If you were raised in the American school system, it’s almost impossible to have never heard the age-old story of the first Thanksgiving. The pilgrims and the “Indians” came together for one big, peaceful feast that was full of love and prayer. Yes, some of this story is true, however it’s more of a historical fallacy; there is much more to it than just peace and food.
The first Thanksgiving took place in the fall of 1621. The only accounts of this celebration were written by Edward Winslow and William Bradford, two Plymouth colonists, and they didn’t provide an exact date, suggesting that they may have not found this event as significant as we do today. From these writings, it was concluded that the colonists were invited to rejoice and feast in celebration of their first successful harvest. It is recounted that the Europeans did not invite the Wampanoag tribe to the feast, but that some 90 indigenous men were drawn to the place when the White men fired weapons, where they were blessed with a share of the feast.
The feast consisted of venison (deer), wildfowl, and seafood like mussels, bass, and clams, along with corn, beans, squash, and nuts. It is said that the native Wampanoag brought five deer to the feast and that the seafood, due to the settlement’s location off the Eastern seaboard, was the most abundant foodstuff eaten.

========================

▸ **PROBLEMS TO SOLVE**:
1. Which kinds of seafood does the Thanksgiving text name as part of the feast?
2. Can you copy the Thanksgiving text word for word, between "The first Thanksgiving took" and "of the feast.", inclusive?

▸ **MATERIAL SHOWN**:
========================

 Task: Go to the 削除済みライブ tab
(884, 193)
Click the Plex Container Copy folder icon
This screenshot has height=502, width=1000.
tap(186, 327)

========================

▸ **RESULTS OF THE EXERCISE**:
1. Mussels, bass, and clams.

2.
The first Thanksgiving took place in the fall of 1621. The only accounts of this celebration were written by Edward Winslow and William Bradford, two Plymouth colonists, and they didn’t provide an exact date, suggesting that they may have not found this event as significant as we do today. From these writings, it was concluded that the colonists were invited to rejoice and feast in celebration of their first successful harvest. It is recounted that the Europeans did not invite the Wampanoag tribe to the feast, but that some 90 indigenous men were drawn to the place when the White men fired weapons, where they were blessed with a share of the feast.